公用語としてテ・レオ・マオリ(マオリ語)が話されており、地名の多くがマオリ語に由来しています。地名の正しい発音は簡単に学ぶことができます。「キア・オラ(こんにちは)」に代表される挨拶やフレーズの発音も簡単です。

日々の生活ではティカンガと呼ばれるマオリの慣習、マナーも大切です。マナアキタンガはキーウィが誇りに思っているお客様を歓迎する、おもてなしの精神です。

カイティアキタンガは守護、保全といったマオリが伝統的に自然に対して感じてきた理念であり、多くのニュージーランド人が共有する環境保護の中核をなす理念です。
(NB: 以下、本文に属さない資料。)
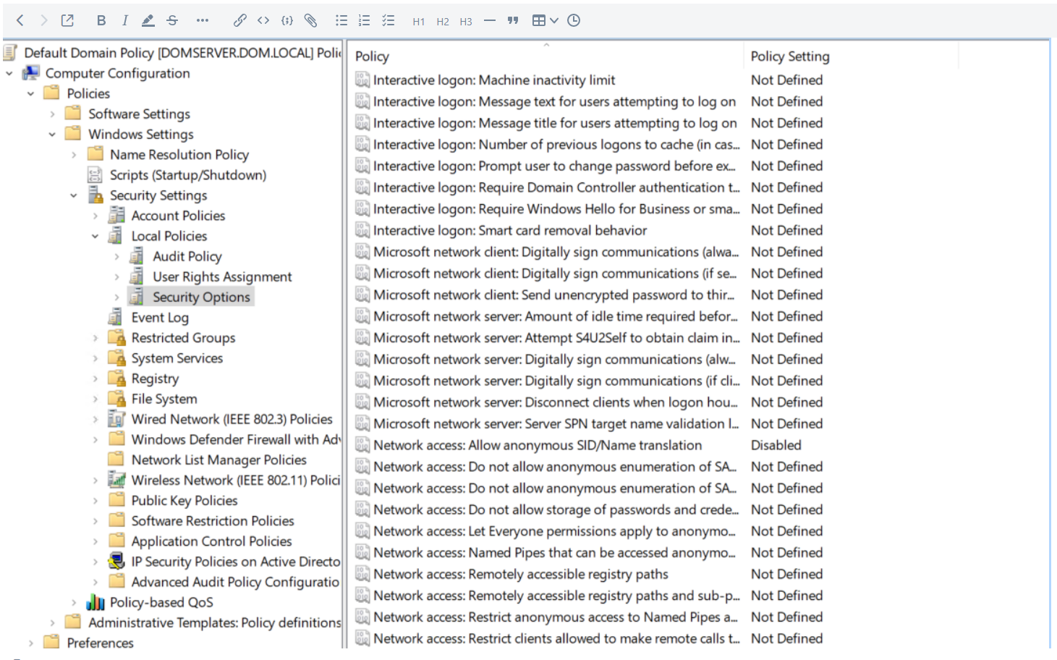Toggle bold formatting
The height and width of the screenshot is (660, 1057).
point(101,20)
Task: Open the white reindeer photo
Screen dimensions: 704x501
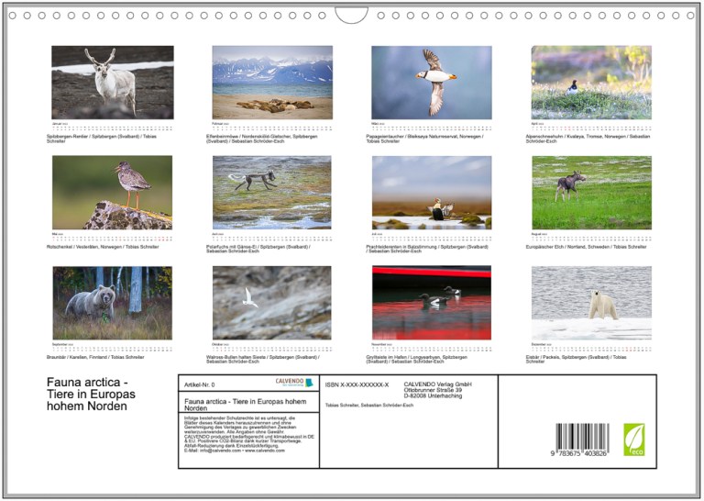Action: (112, 83)
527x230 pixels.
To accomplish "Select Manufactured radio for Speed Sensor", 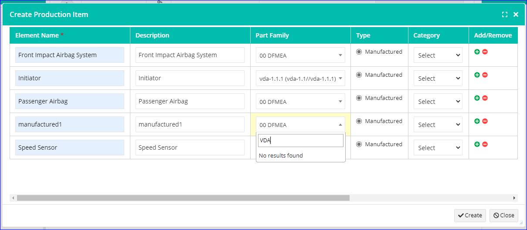I will click(x=359, y=144).
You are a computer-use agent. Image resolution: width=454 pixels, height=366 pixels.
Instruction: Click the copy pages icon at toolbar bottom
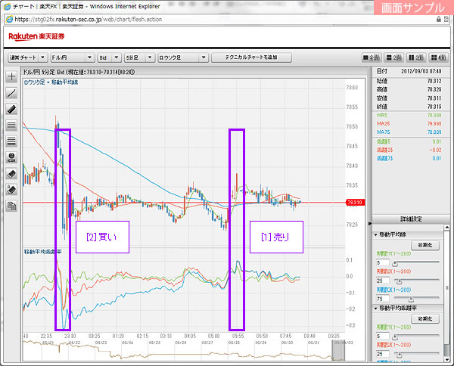point(11,206)
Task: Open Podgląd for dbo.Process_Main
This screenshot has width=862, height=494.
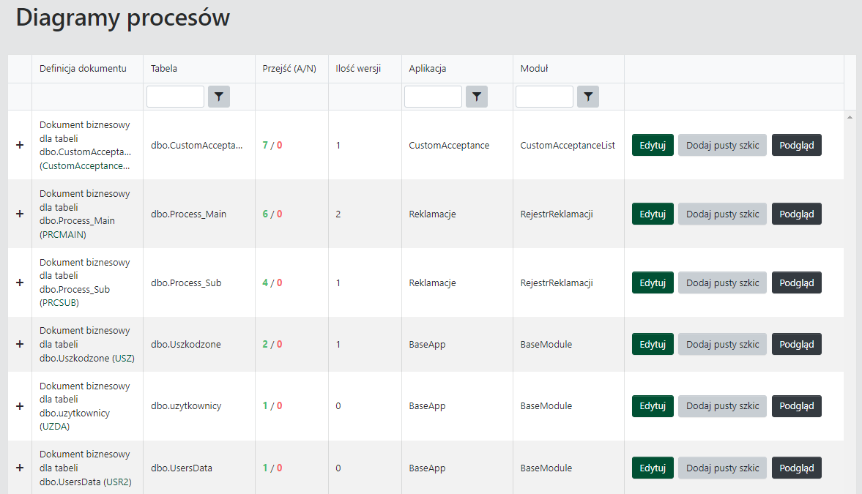Action: tap(796, 214)
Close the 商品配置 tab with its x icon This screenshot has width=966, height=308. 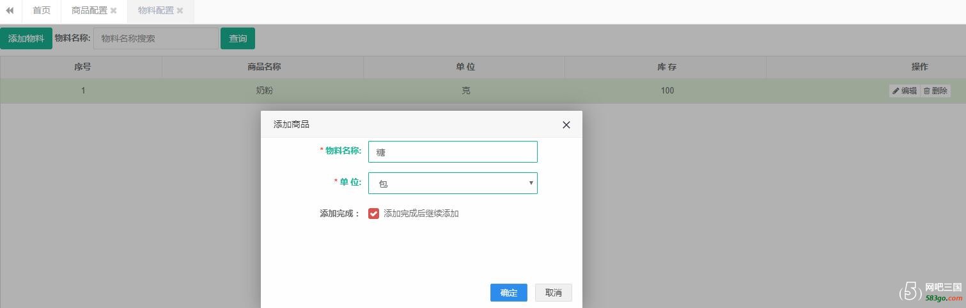(114, 11)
私たちの大地、海、そして文化を守ることによって、私たちの未来をも守っていくという「ティアキ・プロミス」の約束を、ここを訪れる旅行者の皆様にも守っていただくようお願いしています。

マオリの文化や伝統を学ぶ

マオリの文化に触れられる一番の場所は集会場となっているマラエです。

ノースランド、オークランドやロトルアでは、マラエを訪問し伝統的なマオリの歓迎を受ける体験ができます。マラエではマオリのスピーチや歌を聞いたり、集会場の彫刻を見たりすることができます。地元の人々とホンギ(お互いに鼻を合わせる挨拶)を交わしたり、地熱で調理するハンギ料理を味わうといった体験もできます。
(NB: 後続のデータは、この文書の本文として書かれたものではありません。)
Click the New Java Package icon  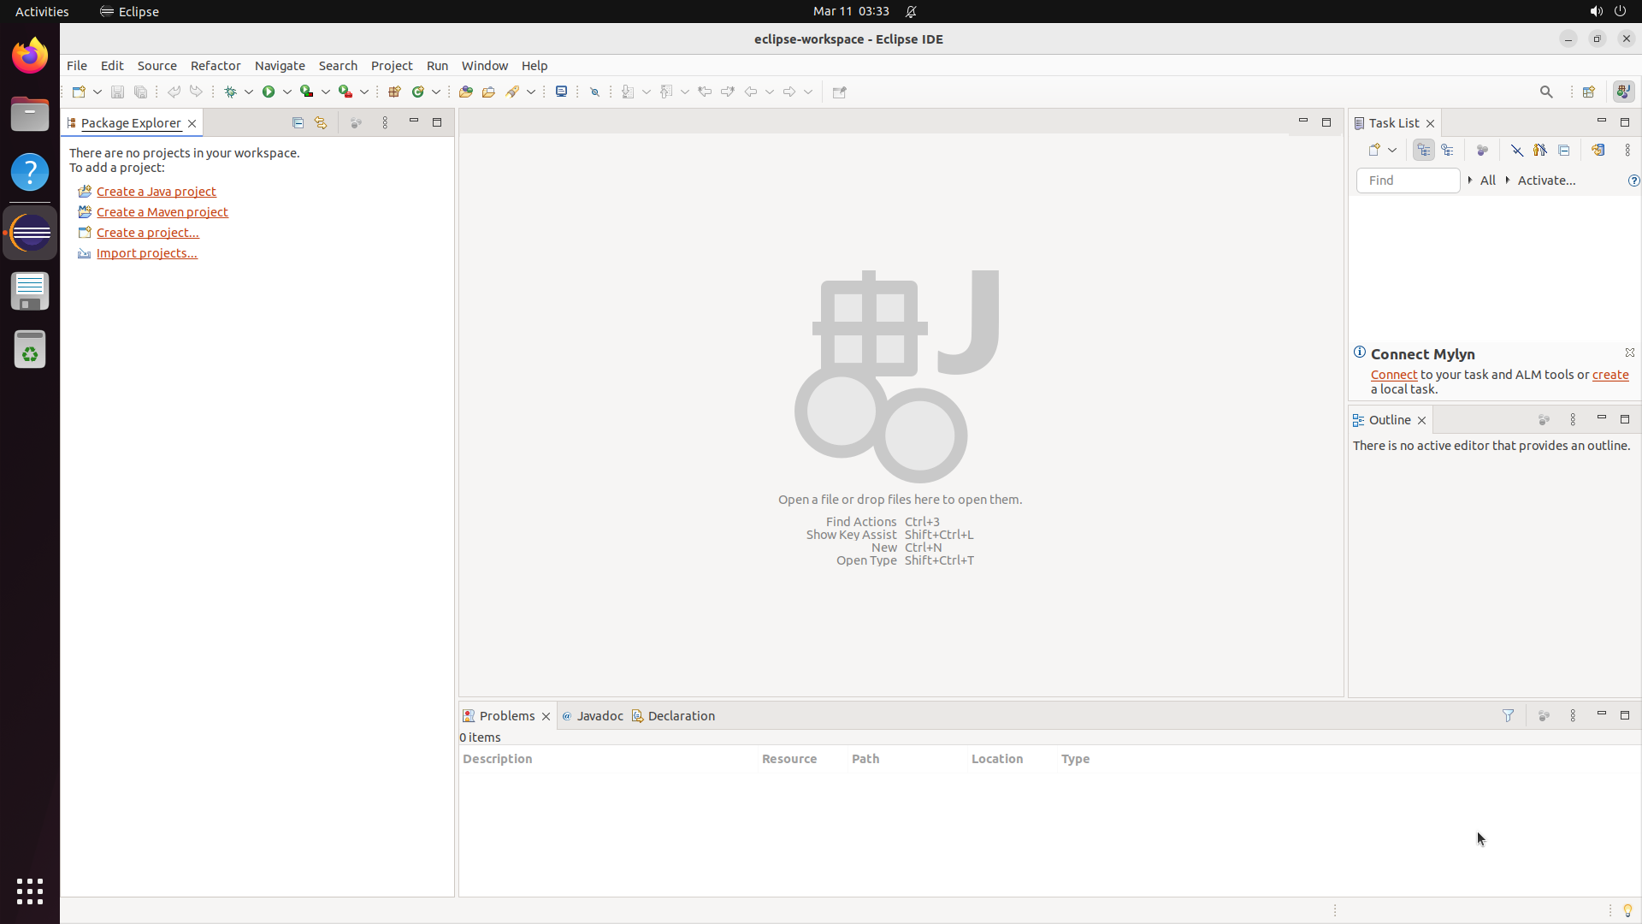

パフォーマンス・アートカパ・ハカマオリの伝統芸能はカパ・ハカはハーモニーを奏でる歌とリズミカルな踊りを組み合わせた迫力あるパフォーマンスです。ハカのような伝統的なマオリの踊りは必見です。マラエ訪問やマオリ文化ツアーの多くには、カパ・ハカの観賞が含まれています。これらのショーで最もよく知られる観光地はロトルアやノースランド地方です。